### Exercise input

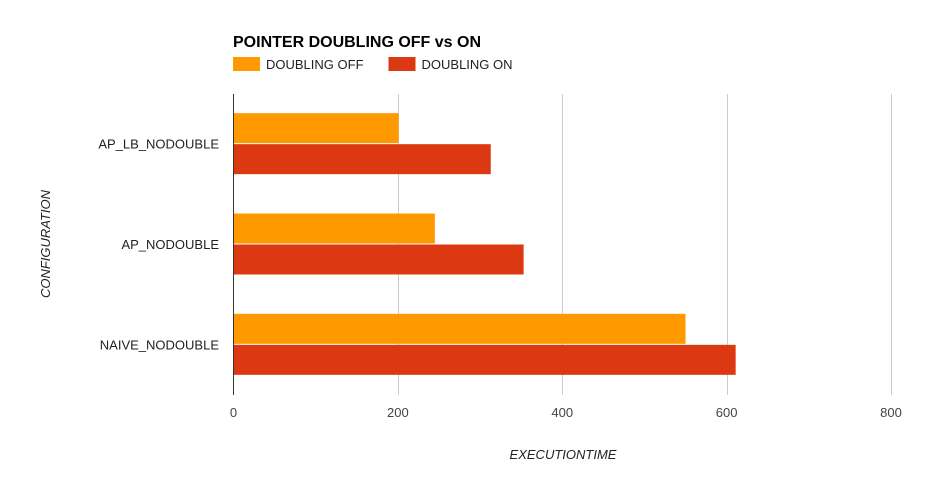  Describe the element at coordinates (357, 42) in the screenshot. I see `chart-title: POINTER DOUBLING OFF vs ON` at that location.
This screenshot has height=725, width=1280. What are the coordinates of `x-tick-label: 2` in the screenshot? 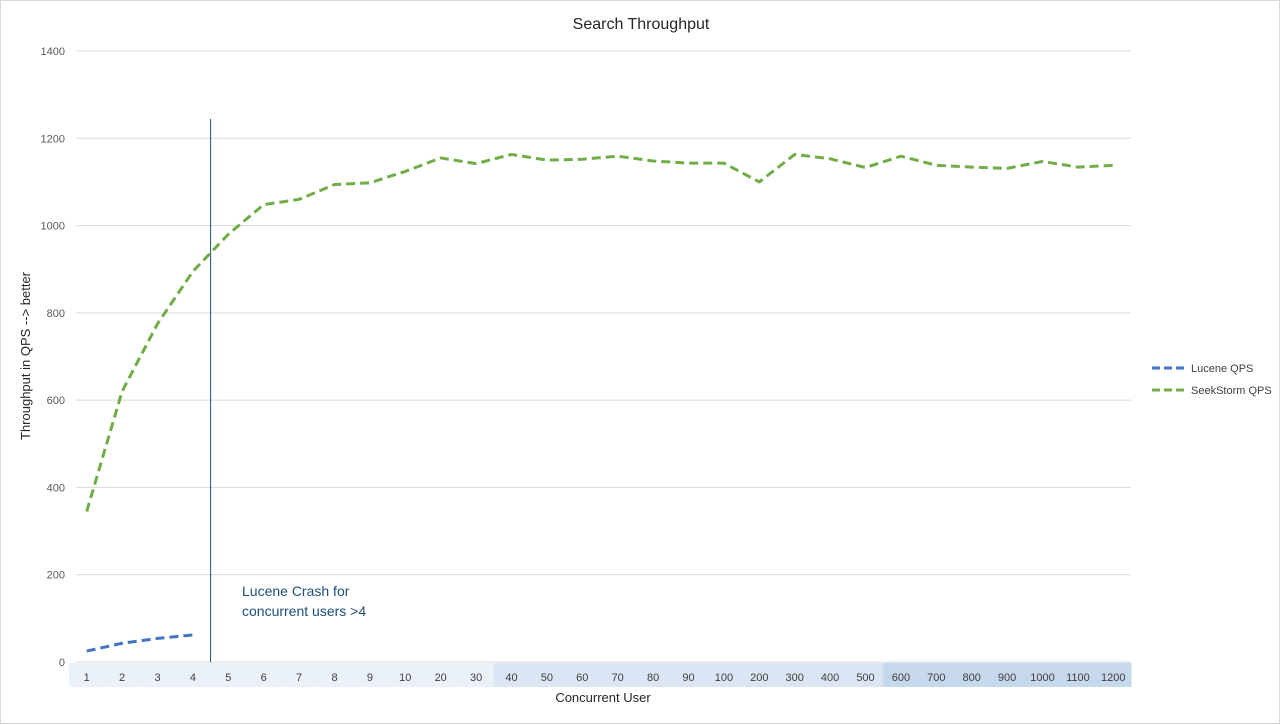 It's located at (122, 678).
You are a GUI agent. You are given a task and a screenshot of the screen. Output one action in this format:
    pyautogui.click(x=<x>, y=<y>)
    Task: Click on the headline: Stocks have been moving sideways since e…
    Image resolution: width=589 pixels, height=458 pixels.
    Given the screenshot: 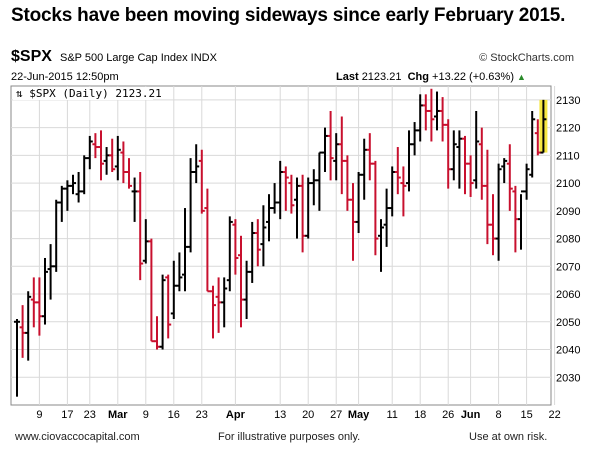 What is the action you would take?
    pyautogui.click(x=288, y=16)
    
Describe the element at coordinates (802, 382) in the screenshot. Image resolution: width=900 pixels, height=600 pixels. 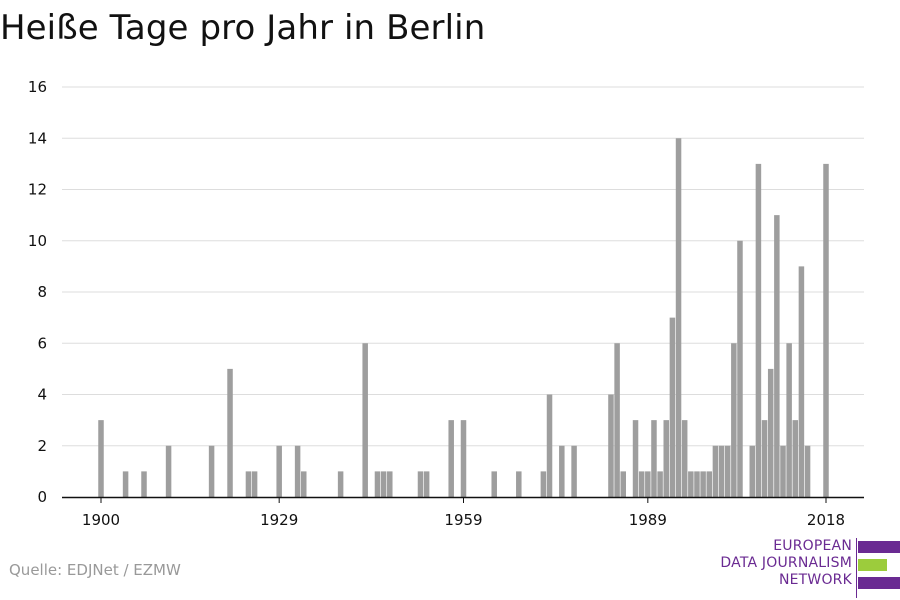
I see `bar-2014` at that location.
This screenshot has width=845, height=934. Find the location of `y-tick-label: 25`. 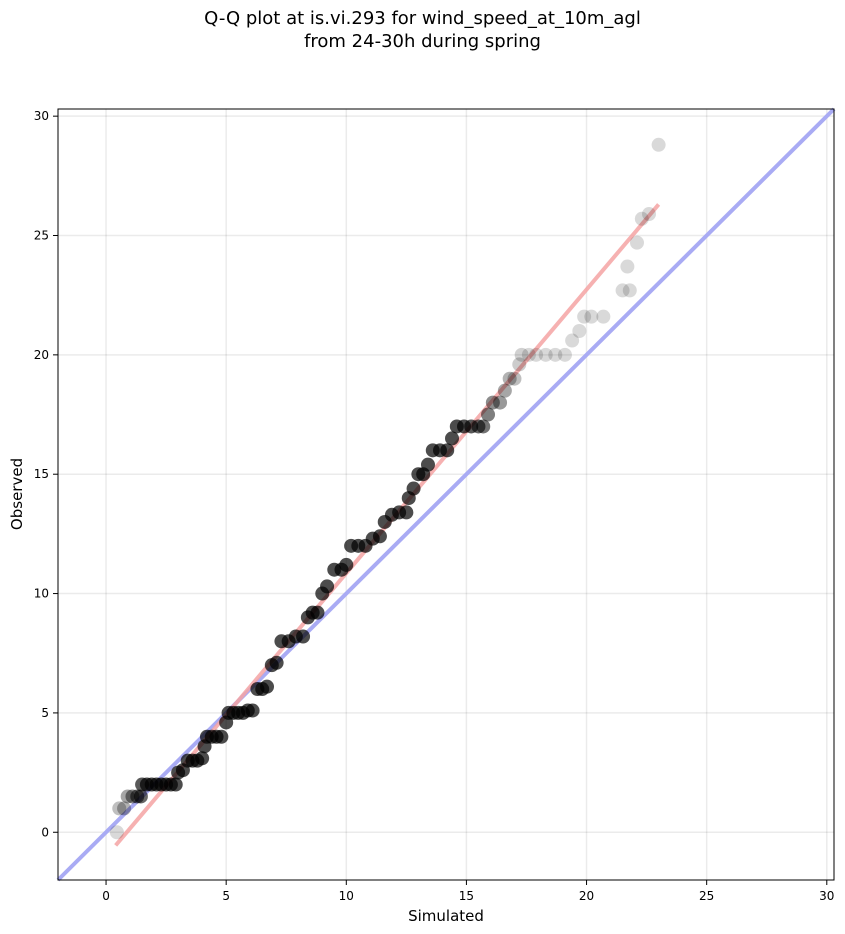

### What the exercise asks
Reproduce the data from the line containing "Describe the element at coordinates (802, 382)" through the end of the data, inclusive, swapping "screenshot" for "screen capture" and leaving everything else unchanged. Omit the pictures.

### Written answer
Describe the element at coordinates (802, 382) in the screen capture. Image resolution: width=900 pixels, height=600 pixels. 
I see `bar-2014` at that location.
This screen capture has width=845, height=934. Find the location of `y-tick-label: 25`. 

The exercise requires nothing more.